Tag Archives: Daughter

Boxes

What I remember most about my dad was all the boxes.

Every few weeks, my dad loaded up his car with recyclables: boxes heaped with yellowed newspapers, boxes stacked within other boxes, boxes of glass bottles clinking against each other as if toasting to their imminent end. 

The recycling drop-off center was an industrial garage a few miles out of town. My dad drove inside the building, parked his car next to a dumpster, and told my brother and me to start tossing recyclables wildly into their respective containers. The din was tremendous, a cacophony of objects doomed to meet their re-creators. 

For all the times I’d helped my dad unload the recycling before, I still was surprised by the heaviness of the boxes, and I inevitably dropped each one on the floor. Even the smallest box was a bigger burden than my spindly arms could carry—I staggered unsteadily under its weight.

My dad, looking up from across the room, started laughing. He walked over and hoisted the box I was struggling with onto one shoulder and carried it away easily. I felt suddenly unbalanced once the weight was gone; I felt empty-handed, useless.

I busied myself with the glass bottles instead. There was an inexplicable satisfaction in throwing a bottle into the air, watching it fly over the side of the container, and hearing it shatter into pieces in some unseen glass graveyard.

One by one I threw the bottles, until there were none left to throw. 

On the way home, I stared out the window, my eyes glazing over the passing scenery outside, the recycling center already long forgotten from my mind. I never gave it a second thought. I never wondered where the recyclables went or how they would be used in their next lives.

I never considered how destruction could be a catalyst toward creation. 

* * *

She looks like him, pale and frizzy-haired, walking on toothpick legs up the overgrown sidewalk to her grandpa’s old house. 

She hasn’t been here since he died. 

I open the door and wait for her reaction—tears, a gasp, some quiet expression of grief. But she’s surprisingly calm; she says nothing. She knows why we’re here.

The house echoes with emptiness. She walks inside slowly, almost cautiously, and sits down in the living room, looking around at this strange place. It’s only been a week, but everything’s changed. My brother was here a few days ago, cleaning closets, moving furniture, sorting through as much as he could while I was still in the hospital. Now piles of photos, books, and clothes line the living room and hallway, waiting to be packed up and carted off.

We spend the morning in near silence. In a few hours we’ve put everything into cardboard boxes labeled for sale, donation, or trash. 

After sitting on the floor for so long, my body aches. I leave her to explore the photographs stacked on the table and carefully rise to go to the bathroom. The door clicks closed behind me. I lift my shirt and gingerly remove the old bandage from my abdomen, crumpling it into a plastic bag in my purse; there’s not even a trashcan here anymore.

The incision looks fine: raw, full of sutures, but healing. I run two fingers over its rough surface, knowing I shouldn’t touch it but unable to resist. Underneath this scar lies the only thing of his I have left, after all. 

When I finish applying a clean bandage, I look at my reflection in the mirror. It’s then that I see myself through his eyes, that same wide-eyed girl, bigger now but staggering again under an intangible weight. I stare at the mirror for as long as I can stand to; then I pull away, a lump suddenly forming in my throat. You were supposed to help me. You weren’t supposed to die.

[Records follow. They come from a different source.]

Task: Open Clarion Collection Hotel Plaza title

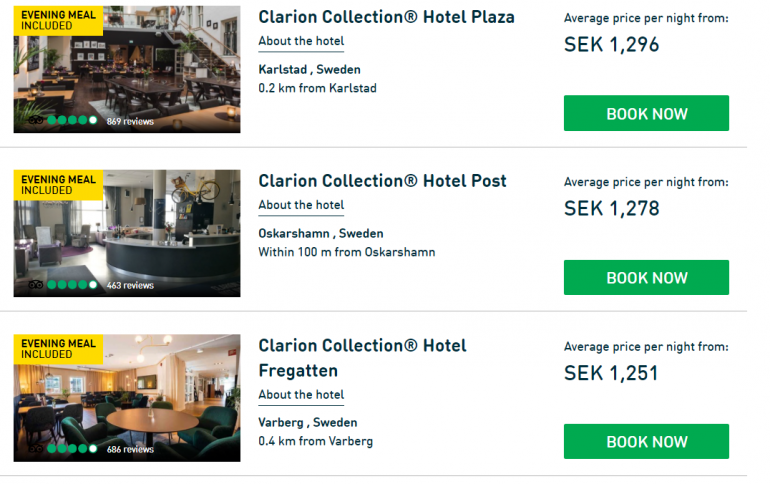Action: tap(386, 17)
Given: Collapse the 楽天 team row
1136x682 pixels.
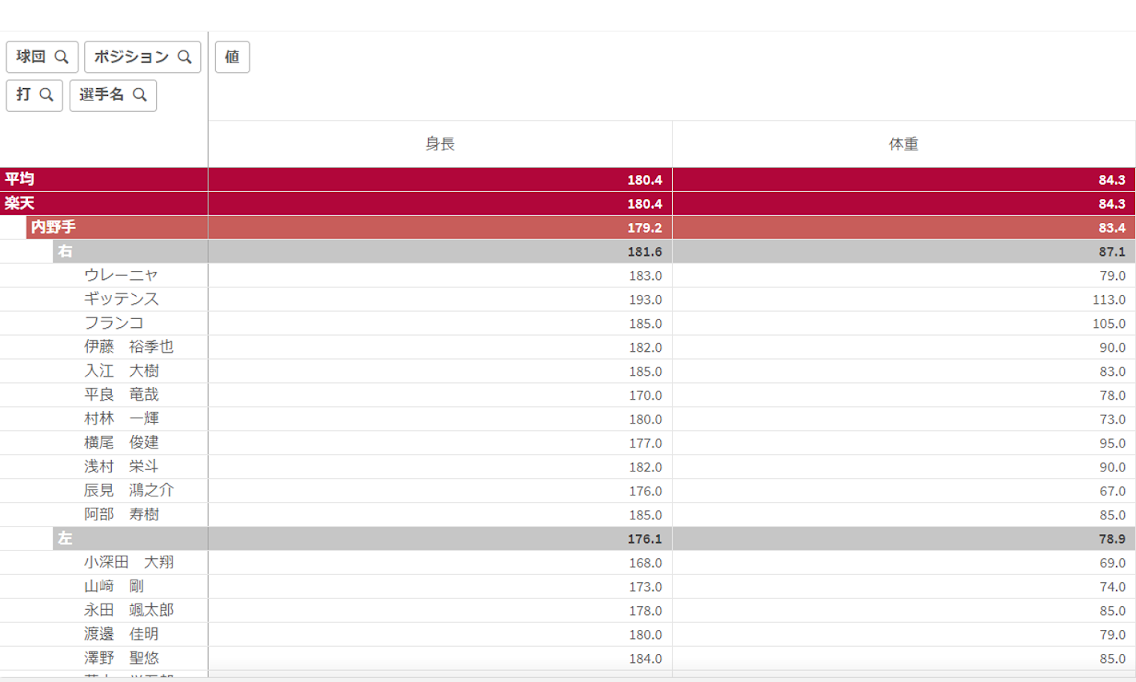Looking at the screenshot, I should click(19, 203).
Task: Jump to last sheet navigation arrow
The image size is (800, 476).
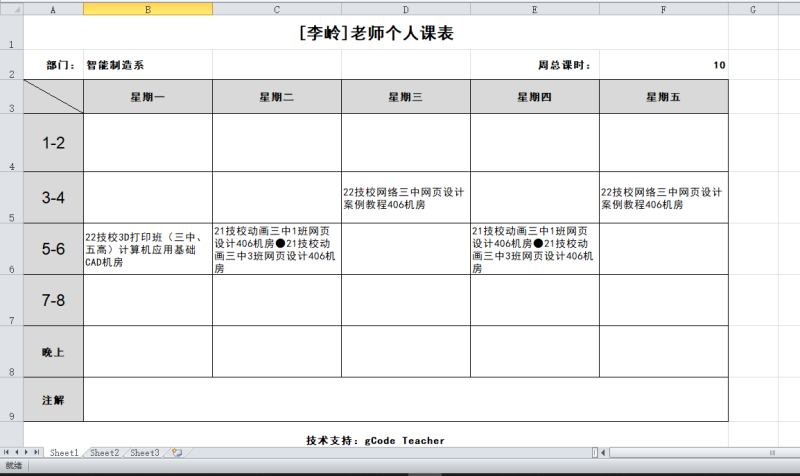Action: point(38,453)
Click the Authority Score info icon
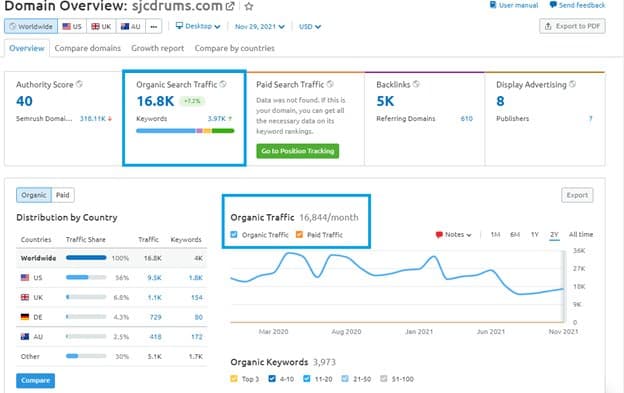The image size is (624, 393). point(79,84)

Her voice breaks my reverie. “Mom, is this you?” She sounds so small. Quickly wiping my eyes, I open the door and go to her. She’s looking so closely at the photos in one of the albums that her nose nearly touches the page. I look at the photo she’s pointing at: an old one, my dad and me in our front yard, raking leaves into a pile larger than I am. I simply smile.

She turns the page. My dad glances up at her from each photo, his face rooted in memory, his eyes permanently fixed on hers but unseeing. Time passes in the photos as he poses with his daughter, his baby granddaughter, his growing granddaughter—and then time stops. 

One by one we turn the pages, until there are no more photos to see.

She closes the album, stands, and walks to one of the boxes lining the wall, placing the album gently inside. It’s unspoken between us, but we know it’s time to leave. It’s time to pack up this house, these memories.

My doctor told me not to lift heavy things for six to eight weeks. By then I’ll be strong enough.

Until then, she helps me carry the boxes.